■ Task goal
Having found the line containing "Task: Check the 日本史探究 box in 3教科型 row" in the records below, copy that line and each later one exactly, dropping pictures.

Saved data entries
==============================

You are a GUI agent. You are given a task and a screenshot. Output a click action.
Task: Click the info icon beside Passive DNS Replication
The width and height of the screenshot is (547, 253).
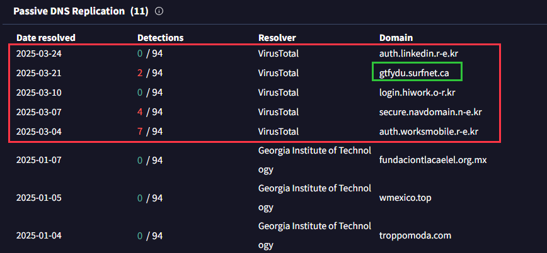click(159, 11)
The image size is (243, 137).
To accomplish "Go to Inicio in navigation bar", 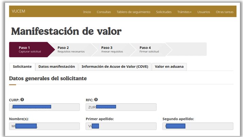I will tap(87, 12).
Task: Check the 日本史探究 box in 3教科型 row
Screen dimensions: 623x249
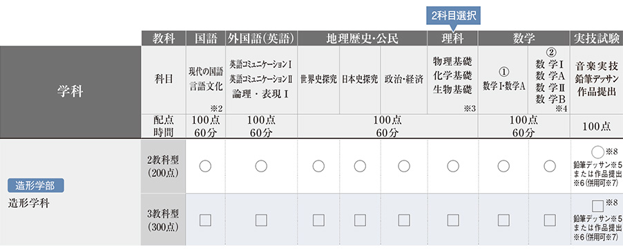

==============================

■ Solution for this problem
Task: Check the 日本史探究 box in 3教科型 row
Screen dimensions: 623x249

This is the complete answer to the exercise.